Hector Lavoe's voice faded, the brass, the percussions, the maracas, the suffering.
I took one of her hands and kissed it to seal the moment. She, the beautiful stranger, was stunned, smiled from her soul, and hugged me. Her lips touched my cheek and she only said, "Thank you".
We lost ourselves in a grateful instant and said goodbye.
As she walked away, she turned to flash me a sincere smile. I returned it with a bow and blew her a kiss, like a good Latin dancer.
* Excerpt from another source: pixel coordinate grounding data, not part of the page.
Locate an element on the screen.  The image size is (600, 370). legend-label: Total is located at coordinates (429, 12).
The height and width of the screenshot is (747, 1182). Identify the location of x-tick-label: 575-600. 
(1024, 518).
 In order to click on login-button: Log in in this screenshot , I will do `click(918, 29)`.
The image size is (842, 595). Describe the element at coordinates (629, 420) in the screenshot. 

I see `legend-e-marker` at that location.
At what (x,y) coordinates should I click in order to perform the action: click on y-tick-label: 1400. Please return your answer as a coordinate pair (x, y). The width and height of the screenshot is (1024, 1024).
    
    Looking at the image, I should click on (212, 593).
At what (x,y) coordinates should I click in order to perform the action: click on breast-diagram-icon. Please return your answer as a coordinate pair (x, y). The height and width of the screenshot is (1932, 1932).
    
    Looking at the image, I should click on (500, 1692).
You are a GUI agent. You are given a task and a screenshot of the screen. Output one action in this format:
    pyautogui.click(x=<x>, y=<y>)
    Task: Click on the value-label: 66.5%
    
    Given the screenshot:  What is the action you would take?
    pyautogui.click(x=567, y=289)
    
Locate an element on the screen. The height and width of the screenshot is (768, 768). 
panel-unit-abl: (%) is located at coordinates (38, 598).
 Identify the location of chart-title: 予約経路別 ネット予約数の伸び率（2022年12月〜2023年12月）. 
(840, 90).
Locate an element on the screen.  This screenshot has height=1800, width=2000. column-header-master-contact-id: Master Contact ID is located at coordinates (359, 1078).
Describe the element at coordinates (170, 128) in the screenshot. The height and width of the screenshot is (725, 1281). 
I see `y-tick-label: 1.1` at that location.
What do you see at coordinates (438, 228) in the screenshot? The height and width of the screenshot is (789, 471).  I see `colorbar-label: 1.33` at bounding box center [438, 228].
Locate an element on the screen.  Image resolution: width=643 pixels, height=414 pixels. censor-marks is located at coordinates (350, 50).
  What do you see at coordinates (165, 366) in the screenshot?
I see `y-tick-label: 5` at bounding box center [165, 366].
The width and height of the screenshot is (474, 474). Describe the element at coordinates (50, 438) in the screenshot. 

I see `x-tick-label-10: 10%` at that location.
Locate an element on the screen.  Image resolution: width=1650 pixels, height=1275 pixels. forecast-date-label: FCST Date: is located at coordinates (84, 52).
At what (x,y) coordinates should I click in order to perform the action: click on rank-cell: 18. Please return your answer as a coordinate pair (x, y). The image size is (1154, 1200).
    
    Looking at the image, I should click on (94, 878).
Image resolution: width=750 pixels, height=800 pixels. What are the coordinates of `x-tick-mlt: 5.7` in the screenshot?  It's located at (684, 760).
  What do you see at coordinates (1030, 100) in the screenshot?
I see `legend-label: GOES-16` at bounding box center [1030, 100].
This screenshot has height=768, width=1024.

For a few seconds, the tears escaped, and I felt deeply happy, even though I knew I would most likely never see her again.
The bearer of the ocean's eyes, the mirage in the shape of a woman, gave me the opportunity to be myself, to feel that I had not abandoned my essence the day I took the plane to build new Australian fantasies. She made me think of the men and women who one day, by accident, brought together vocal cords, musical staves, orchestras, and the sorrows of migrants, who decided to dance so as not to cry. When they mixed New York night, Cuban Son, and Latin flavours, they became salsa.